Wednesday, 29 May 2013

Bricks and Mortals

Discovering the history of the previous owners, and or guests to your property can be fascinating, but also sometimes grisly. Can you handle the truth? It is a wonderful thing, unlocking the history of your house. Whether you commission an historian like me, or decide to make the journey yourself; there is a sense of anticipation and excitement about what will be discovered. Is the house a real medieval hall house? Does the cellar belong to a much older building that had existed on the site before? Who built the house in the first place? What was it used for? Will the rumours about a famous resident or visitor prove to be true?

But when you are investigating the history of a building, you can't pick and choose the information. The complete story of a house would include the highs and the lows, the good times and the bad. Are you prepared to find out that your home has a darker past?

In 2012 I had three assignments in a row, where there was either a suicide, a suspicious death or financial ruin (which often preceded the former). Even though these properties were not mine, when researching you can easily become emotionally attached. And although finding the untimely and sad end to people's lives can be considered "run of the mill" in my work, I always take a sharp intake of breath when the evidence is revealed! It can be upsetting, particularly if you have followed the fortunes of a particular person from their birth to their final days.

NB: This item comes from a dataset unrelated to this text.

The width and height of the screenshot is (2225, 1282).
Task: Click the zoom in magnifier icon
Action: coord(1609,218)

One of the properties I researched was a mill in Buckinghamshire. I followed local press stories about the owner of the house from 1830 to the 1870s. He seems to have been a real character, either ending up in local tavern brawls, taking fellow local businessmen to court for various perceived transgressions, or one of his businesses catching fire (more than once) or even his own bankruptcy. The trail of his financial demise led to the day after he officially lost his fortune. The coroner's report which I found on Ancestry.co.uk confirmed that as a result of "intoxication", he had fallen into the river next to the mill. If that wasn't enough, 10 years later, his brother-in-law who had taken over the running of the mill had taken his own life in a first class railway carriage from London to Carlisle. 

Another house I researched was an 18th century long house on the South Downs in Sussex. A family had been the tenant farmers of land covering hundreds of acres for hundreds of years. I had traced their tenure from the tender early days in the 1630s up until 1913. The family was wealthy and well-established in the area. But this began to unravel when the head of the family, in 1844 was drowned off the south coast aged just 42. Things didn't really improve after that. Finally, in 1913 after over 10 years of rent arrears the patient landlord had to call in the debt. After over 250 years of farming that land, the family were forced to leave, the head of the family was declared bankrupt and even though his son took over the lease, within the year the house it was up for sale again.

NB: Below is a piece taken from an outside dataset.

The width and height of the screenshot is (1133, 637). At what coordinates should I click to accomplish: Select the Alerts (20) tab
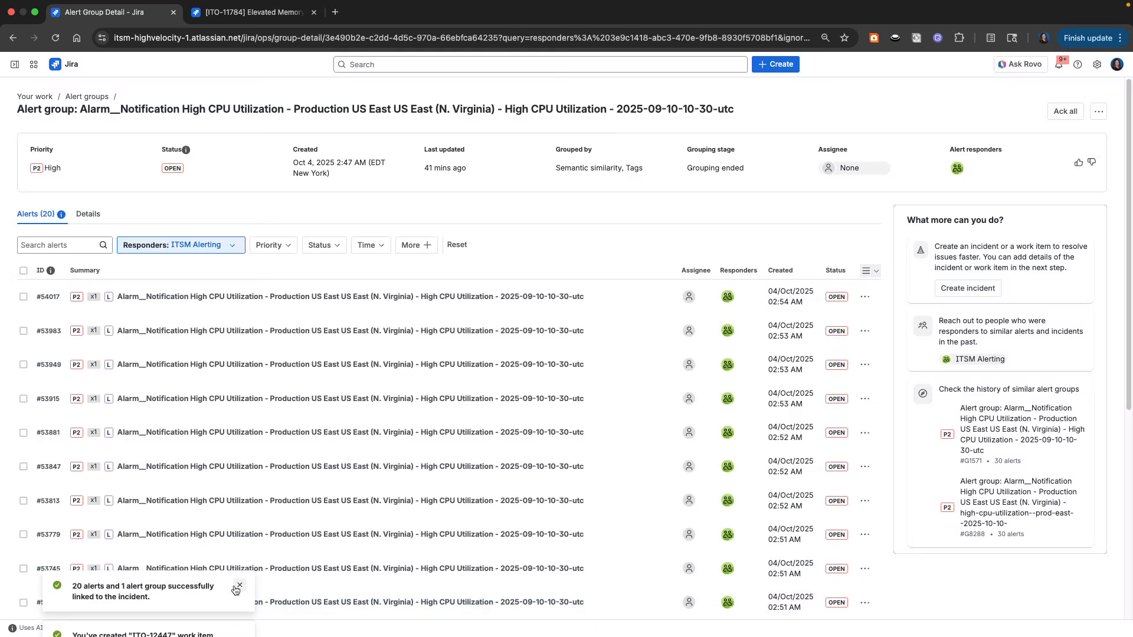click(x=35, y=214)
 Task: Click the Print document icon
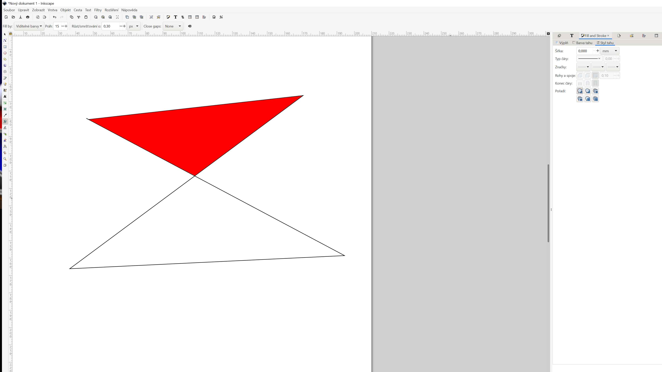click(x=28, y=17)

The final example was an 18th century country house in Gloucestershire. From its construction in the 1780s it was occupied by a string of tenants and in 1903 the new tenants were a newlywed couple.  Local press in 1905 reported in lurid detail the tragic story of the wife, who following the birth of her first child had killed herself with a knife in the house. With the benefit of modern medicine and psychiatry for us in 2013 it is easy to see she had been suffering from post natal depression.

I always ask my clients, before beginning the research, whether they would like to have the "warts and all" story of their house; having said that, very few say no. Even where I am researching just the structural evolution of the house, more than the social side, most home owners decide to know all the gruesome details. Would you?